-------- DATA FOR THIS TASK

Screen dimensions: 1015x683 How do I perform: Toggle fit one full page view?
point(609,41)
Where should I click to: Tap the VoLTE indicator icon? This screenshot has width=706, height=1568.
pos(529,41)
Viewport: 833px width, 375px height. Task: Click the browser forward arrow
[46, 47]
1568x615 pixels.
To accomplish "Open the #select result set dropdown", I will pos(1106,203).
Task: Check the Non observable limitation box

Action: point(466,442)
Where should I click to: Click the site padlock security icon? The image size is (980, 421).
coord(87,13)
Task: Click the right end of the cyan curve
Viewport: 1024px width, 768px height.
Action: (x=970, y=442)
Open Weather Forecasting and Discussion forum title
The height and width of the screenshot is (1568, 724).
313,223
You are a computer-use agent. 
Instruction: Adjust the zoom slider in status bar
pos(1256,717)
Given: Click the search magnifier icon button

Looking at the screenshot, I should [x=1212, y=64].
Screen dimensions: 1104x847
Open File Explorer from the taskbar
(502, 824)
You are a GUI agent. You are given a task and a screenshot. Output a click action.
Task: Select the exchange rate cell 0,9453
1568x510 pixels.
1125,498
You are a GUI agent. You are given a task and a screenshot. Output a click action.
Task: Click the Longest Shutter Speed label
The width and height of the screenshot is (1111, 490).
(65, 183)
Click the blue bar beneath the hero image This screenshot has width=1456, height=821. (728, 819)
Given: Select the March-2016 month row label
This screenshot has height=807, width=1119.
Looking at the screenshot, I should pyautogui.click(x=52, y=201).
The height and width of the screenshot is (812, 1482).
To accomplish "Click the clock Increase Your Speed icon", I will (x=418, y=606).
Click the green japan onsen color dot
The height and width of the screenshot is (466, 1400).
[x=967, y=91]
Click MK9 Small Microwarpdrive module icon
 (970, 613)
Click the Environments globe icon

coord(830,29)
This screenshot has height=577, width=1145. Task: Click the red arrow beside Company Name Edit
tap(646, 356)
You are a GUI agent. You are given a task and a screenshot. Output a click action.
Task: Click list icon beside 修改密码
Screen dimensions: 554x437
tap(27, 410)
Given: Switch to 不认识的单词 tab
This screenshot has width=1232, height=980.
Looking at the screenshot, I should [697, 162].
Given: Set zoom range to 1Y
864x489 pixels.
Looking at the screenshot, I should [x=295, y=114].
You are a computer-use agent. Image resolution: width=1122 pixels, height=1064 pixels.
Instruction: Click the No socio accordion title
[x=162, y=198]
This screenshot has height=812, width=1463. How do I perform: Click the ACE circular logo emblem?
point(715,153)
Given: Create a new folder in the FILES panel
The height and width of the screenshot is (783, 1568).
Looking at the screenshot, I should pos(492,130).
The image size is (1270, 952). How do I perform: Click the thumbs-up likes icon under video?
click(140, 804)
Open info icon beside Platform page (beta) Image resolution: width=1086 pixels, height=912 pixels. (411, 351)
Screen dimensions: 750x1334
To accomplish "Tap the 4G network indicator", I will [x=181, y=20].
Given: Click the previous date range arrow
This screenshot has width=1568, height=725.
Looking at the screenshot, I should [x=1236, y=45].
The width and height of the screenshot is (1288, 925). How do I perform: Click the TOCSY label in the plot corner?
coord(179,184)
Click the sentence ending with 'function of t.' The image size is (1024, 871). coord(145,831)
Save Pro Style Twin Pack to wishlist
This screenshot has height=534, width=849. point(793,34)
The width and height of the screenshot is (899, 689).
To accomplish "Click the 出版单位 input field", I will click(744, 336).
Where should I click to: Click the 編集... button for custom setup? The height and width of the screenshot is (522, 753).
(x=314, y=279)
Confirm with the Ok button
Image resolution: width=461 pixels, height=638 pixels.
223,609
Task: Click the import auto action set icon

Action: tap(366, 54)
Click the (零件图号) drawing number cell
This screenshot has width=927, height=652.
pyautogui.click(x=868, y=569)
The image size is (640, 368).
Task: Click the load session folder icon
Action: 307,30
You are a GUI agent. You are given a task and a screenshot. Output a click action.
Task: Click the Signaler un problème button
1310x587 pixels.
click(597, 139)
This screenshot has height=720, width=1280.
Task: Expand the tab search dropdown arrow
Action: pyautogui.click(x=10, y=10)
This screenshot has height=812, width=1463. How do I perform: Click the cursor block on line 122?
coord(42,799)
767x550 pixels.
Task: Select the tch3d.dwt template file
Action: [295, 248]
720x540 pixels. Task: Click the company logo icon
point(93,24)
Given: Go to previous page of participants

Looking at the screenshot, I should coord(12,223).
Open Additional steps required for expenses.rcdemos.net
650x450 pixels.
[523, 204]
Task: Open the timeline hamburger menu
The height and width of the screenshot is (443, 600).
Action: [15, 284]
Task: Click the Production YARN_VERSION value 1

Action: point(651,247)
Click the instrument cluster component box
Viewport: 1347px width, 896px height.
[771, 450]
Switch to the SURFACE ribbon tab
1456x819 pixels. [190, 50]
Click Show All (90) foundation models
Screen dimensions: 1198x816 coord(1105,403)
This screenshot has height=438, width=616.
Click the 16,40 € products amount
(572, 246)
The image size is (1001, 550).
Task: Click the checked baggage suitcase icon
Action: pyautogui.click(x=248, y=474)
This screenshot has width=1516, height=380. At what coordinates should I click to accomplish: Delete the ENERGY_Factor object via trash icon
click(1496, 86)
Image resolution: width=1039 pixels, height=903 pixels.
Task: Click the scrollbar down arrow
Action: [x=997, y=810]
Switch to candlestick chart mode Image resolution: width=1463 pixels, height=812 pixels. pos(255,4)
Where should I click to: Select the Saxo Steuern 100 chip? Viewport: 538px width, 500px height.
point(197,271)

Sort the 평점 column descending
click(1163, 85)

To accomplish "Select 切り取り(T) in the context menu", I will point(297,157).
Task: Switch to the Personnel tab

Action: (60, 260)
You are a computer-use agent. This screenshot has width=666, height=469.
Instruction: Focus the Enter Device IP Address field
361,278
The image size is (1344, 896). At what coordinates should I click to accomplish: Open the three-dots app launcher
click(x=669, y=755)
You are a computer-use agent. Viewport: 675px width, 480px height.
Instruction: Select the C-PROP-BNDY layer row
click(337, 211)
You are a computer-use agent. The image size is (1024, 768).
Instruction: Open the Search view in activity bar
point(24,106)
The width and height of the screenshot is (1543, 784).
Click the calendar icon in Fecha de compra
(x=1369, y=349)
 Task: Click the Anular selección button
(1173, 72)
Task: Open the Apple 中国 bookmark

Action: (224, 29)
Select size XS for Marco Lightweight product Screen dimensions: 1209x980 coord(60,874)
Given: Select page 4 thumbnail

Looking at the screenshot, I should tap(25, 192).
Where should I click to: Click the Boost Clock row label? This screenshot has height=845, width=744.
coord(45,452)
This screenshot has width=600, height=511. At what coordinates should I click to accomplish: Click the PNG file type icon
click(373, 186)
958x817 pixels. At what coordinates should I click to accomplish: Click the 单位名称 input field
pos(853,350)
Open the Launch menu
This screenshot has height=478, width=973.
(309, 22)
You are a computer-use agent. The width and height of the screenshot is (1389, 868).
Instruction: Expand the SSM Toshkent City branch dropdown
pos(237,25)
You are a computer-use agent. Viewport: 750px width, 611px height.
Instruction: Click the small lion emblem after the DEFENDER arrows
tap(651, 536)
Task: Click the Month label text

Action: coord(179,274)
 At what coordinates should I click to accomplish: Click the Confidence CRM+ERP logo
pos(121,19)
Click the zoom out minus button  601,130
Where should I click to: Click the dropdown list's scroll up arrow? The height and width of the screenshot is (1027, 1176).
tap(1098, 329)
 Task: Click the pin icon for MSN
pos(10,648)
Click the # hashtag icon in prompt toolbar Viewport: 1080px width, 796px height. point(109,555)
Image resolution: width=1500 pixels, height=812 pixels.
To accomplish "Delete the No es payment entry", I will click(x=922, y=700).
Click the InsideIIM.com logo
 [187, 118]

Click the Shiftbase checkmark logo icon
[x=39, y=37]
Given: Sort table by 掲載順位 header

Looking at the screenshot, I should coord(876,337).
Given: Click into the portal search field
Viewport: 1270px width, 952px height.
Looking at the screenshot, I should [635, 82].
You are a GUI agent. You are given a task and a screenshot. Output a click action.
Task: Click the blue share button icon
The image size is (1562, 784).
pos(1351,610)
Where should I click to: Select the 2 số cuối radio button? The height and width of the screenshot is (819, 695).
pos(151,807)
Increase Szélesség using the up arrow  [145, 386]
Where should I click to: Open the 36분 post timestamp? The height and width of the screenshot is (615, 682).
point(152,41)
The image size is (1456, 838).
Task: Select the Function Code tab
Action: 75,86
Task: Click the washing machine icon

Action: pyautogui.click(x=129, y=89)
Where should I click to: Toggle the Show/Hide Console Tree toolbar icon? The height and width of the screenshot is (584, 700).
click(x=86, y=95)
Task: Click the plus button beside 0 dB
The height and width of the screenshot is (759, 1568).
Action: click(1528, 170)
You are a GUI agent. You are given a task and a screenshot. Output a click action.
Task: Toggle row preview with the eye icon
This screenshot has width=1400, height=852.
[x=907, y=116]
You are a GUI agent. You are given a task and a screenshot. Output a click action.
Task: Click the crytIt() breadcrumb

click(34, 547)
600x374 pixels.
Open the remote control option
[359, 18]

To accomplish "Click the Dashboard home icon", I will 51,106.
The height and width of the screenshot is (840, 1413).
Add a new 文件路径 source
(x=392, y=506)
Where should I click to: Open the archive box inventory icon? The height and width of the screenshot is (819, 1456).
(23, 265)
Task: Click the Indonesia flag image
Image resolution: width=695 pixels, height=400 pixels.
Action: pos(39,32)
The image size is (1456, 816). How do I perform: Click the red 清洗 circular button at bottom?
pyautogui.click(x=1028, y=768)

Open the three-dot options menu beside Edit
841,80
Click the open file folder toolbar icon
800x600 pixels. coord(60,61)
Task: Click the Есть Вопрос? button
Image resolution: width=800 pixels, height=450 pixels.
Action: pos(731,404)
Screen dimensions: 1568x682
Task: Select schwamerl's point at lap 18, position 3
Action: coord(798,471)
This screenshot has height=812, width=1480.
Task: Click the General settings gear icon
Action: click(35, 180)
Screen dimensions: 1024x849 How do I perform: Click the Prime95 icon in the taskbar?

----------------

Copy the stretch of records from the start through the line containing "tap(646, 356)", swapping "magnifier" for "magnifying glass" and keeping everything else the same.

SOLUTION FOR THIS PROBLEM ▸
Screen dimensions: 1015x683 How do I perform: Toggle fit one full page view?
point(609,41)
Where should I click to: Tap the VoLTE indicator icon? This screenshot has width=706, height=1568.
pos(529,41)
Viewport: 833px width, 375px height. Task: Click the browser forward arrow
[46, 47]
1568x615 pixels.
To accomplish "Open the #select result set dropdown", I will pos(1106,203).
Task: Check the Non observable limitation box

Action: point(466,442)
Where should I click to: Click the site padlock security icon? The image size is (980, 421).
coord(87,13)
Task: Click the right end of the cyan curve
Viewport: 1024px width, 768px height.
Action: (x=970, y=442)
Open Weather Forecasting and Discussion forum title
The height and width of the screenshot is (1568, 724).
313,223
You are a computer-use agent. 
Instruction: Adjust the zoom slider in status bar
pos(1256,717)
Given: Click the search magnifying glass icon button

Looking at the screenshot, I should [x=1212, y=64].
Screen dimensions: 1104x847
Open File Explorer from the taskbar
(502, 824)
You are a GUI agent. You are given a task and a screenshot. Output a click action.
Task: Select the exchange rate cell 0,9453
1568x510 pixels.
1125,498
You are a GUI agent. You are given a task and a screenshot. Output a click action.
Task: Click the Longest Shutter Speed label
The width and height of the screenshot is (1111, 490).
(65, 183)
Click the blue bar beneath the hero image This screenshot has width=1456, height=821. (728, 819)
Given: Select the March-2016 month row label
This screenshot has height=807, width=1119.
Looking at the screenshot, I should pyautogui.click(x=52, y=201).
The height and width of the screenshot is (812, 1482).
To accomplish "Click the clock Increase Your Speed icon", I will (x=418, y=606).
Click the green japan onsen color dot
The height and width of the screenshot is (466, 1400).
[x=967, y=91]
Click MK9 Small Microwarpdrive module icon
 (970, 613)
Click the Environments globe icon

coord(830,29)
This screenshot has height=577, width=1145. Task: Click the red arrow beside Company Name Edit
tap(646, 356)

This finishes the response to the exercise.